貝柱と菜っ葉(ほうれん草)がたっぷり入った蕎麦だ。

海老やらかき揚げやらもいいんだが、やっぱしオレァ奈穂子サンの蕎麦が一番好きだ。

おしか?

ああ、あのお志賀のことですかい、奈穂子サン?

お志賀は家定公のたった一人のお手付きでさァ。

奈穂子サンも知っての通り、家定公はちょいとおつむがアレだった。奈穂子サンの時代でいう「知的障害」だった。

おつむがアレだったんで御台所(篤姫)とは夫婦の真似事なんざ出来なかったんだがな、どういうワケがお志賀とは寝た。ひょっとしたら、お志賀が布団の中で家定公にまぐわいの「いろは」を教えたのかも知んねえな。

お志賀は大身の旗本の娘ってえ言われてんだが、出自がはっきりしねえんだ、奈穂子サン。ま、お志賀が生きた時代が時代だけに実の親が名乗れなかったのかも知れねえな。新政府の目ェ気にしたんだろうぜ。

ついでに言うとお志賀は生まれた年がわからねえ。だから年号が明治になったあとに死んだが享年もわかりゃしねえ。

わかっていることは家定公の唯一のお手付きだったってえこと、家定公薨去江戸開城まで家定公の位牌を一人で守り抜いたこと。それと、これはちょいと奈穂子サンの前じゃ言いづれえんだがな、その…お志賀はな…ブサイクだった。

ブサイクだが、お志賀は家定公の「はーと」をがっちりつかんだのよ。だからこそ、御台所と寝なかった家定公がお志賀とだけは寝た。

お志賀の風貌より母性だったってこったろうぜ、奈穂子サン。家定公はおつむがアレな分強烈な甘えん坊だった。薩摩の御分家に生まれて元服した男子の姿を見て育った御台所にゃあ理解出来ねえお方だったんだろう、家定公は。でもよ奈穂子サン、お志賀はそんな家定公を受け止めた。そいつは色事じゃねえ、母性だ。母性で家定公を受け止めたんだ。

お志賀もブサイクなモンだから、家定公以外が将軍だったら見向きもされずに大奥の隅っこでひっそりと死んだかも知れねえが、家定公が将軍だったおかげで将軍お手付きとして御台所と張り合うところまで出世した。

そんなお志賀だ。家定公薨去後はただ一人、ひたすら家定公の位牌を守り抜いた。筋通すのに美人もブサイクも関係無えぜ、奈穂子サン。

江戸無血開城後、東京と名を変えた城下に移り住んだお志賀はひっそりとこの世を去った。47か48だったって言われてるが、本当の享年は誰にもわからねえ。谷中に葬られたなんて話だが、これだって本当かどうかわかりゃしねえ。

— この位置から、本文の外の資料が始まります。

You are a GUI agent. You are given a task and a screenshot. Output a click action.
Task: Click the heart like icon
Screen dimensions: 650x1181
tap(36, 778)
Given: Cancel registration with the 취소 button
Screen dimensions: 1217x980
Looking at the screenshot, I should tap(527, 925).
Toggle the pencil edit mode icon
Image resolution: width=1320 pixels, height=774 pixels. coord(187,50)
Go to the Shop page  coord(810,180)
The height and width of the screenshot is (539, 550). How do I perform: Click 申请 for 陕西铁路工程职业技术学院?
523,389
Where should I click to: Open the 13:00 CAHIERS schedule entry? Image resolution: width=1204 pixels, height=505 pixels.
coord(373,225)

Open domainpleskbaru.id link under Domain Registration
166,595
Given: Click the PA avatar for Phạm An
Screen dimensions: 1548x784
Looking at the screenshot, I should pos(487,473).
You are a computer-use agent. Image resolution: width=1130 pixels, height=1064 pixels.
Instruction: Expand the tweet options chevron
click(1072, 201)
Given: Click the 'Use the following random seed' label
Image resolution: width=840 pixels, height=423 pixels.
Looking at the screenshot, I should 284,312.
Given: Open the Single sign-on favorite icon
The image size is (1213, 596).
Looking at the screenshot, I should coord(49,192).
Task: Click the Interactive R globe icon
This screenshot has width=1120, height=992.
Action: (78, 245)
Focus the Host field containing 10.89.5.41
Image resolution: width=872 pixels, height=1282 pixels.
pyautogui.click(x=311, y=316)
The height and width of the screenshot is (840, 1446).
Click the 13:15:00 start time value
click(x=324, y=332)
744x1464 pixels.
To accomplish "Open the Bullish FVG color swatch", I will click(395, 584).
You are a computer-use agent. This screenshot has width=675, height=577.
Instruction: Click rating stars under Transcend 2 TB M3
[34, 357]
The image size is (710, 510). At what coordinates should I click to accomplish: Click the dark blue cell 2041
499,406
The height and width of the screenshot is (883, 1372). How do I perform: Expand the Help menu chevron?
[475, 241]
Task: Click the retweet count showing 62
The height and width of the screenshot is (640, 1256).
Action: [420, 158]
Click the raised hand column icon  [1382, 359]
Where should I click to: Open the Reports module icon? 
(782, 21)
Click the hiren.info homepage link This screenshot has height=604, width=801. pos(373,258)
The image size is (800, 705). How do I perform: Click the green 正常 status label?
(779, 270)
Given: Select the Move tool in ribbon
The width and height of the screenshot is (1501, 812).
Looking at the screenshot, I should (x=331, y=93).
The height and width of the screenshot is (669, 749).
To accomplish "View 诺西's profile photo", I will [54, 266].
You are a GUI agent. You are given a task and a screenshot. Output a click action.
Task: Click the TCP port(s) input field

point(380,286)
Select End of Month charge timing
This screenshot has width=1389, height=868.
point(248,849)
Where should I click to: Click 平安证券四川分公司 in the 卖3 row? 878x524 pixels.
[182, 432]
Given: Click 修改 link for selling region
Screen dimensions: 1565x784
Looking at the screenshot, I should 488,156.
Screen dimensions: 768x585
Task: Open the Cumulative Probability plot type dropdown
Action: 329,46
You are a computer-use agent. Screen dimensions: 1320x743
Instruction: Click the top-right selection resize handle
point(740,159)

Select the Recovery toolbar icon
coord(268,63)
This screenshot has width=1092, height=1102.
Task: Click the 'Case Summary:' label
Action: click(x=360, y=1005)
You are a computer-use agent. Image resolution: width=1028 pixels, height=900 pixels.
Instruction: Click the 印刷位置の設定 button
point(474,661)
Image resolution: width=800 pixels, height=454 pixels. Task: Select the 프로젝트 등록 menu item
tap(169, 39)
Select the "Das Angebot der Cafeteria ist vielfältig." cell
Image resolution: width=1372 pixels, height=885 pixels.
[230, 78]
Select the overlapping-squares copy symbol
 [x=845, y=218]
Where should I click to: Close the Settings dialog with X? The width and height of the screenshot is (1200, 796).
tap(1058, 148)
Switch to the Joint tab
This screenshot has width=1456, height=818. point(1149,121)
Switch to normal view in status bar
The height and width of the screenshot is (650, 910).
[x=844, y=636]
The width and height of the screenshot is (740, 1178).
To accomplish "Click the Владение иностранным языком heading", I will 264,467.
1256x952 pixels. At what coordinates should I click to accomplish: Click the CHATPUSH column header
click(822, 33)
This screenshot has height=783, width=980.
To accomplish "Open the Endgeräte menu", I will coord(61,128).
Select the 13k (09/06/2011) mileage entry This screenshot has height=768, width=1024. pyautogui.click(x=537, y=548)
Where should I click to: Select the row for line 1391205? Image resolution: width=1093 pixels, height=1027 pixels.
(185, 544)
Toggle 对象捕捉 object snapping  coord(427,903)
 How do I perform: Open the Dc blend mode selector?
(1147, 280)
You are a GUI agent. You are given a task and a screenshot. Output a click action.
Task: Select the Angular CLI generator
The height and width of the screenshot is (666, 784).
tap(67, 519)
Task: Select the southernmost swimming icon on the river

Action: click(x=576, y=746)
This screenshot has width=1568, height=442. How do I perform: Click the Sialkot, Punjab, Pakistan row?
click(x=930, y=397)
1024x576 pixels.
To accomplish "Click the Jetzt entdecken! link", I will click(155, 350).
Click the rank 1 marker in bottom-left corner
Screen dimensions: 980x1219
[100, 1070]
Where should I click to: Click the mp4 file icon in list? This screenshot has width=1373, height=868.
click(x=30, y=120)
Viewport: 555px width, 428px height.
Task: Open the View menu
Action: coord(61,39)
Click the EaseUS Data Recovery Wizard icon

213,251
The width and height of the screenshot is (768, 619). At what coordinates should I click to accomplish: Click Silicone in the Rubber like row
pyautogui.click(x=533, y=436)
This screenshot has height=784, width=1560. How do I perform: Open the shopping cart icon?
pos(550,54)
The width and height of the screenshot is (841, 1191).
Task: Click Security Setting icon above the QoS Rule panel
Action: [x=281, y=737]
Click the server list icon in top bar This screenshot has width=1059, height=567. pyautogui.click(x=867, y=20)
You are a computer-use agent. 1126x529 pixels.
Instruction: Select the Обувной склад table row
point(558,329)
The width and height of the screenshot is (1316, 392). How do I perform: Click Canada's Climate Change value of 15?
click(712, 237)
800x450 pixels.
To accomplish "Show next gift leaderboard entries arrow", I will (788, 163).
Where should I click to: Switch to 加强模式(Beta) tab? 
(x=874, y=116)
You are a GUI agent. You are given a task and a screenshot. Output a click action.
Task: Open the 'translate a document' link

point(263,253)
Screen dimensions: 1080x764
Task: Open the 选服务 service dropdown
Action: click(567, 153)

ま、一つはっきり言えるのは、お志賀は家定公を受け止めて、家定公はお志賀をしあわせにしたってえことだな。

いいじゃねえか、それで。

奈穂子サン、考えてもみろよ?慶喜公はたくさんのいのちを損ねといててめえはやれ大阪だ、やれ上野だって見苦しく逃げ回った。家定公はおつむはアレだったがお志賀をちゃあんとしあわせにしたぜ。そりゃ、どっちが征夷大将軍らしかったかって言われりゃあそれは慶喜公だが、家定公は慶喜公とは違ってたくさんの不幸はこさえなかったぜ。しあわせにしたのはお志賀たった一人だが、そのたった一人で十分だぜ。オレァそう思わァ。

家定公はおつむはアレだったが、器用なお方だった。徳川十五代で「かすてーら」を作れた将軍は家定公ただ一人だ。

うめえ蕎麦だった。

これで気分良く正月迎えられるぜ。

奈穂子サン、また。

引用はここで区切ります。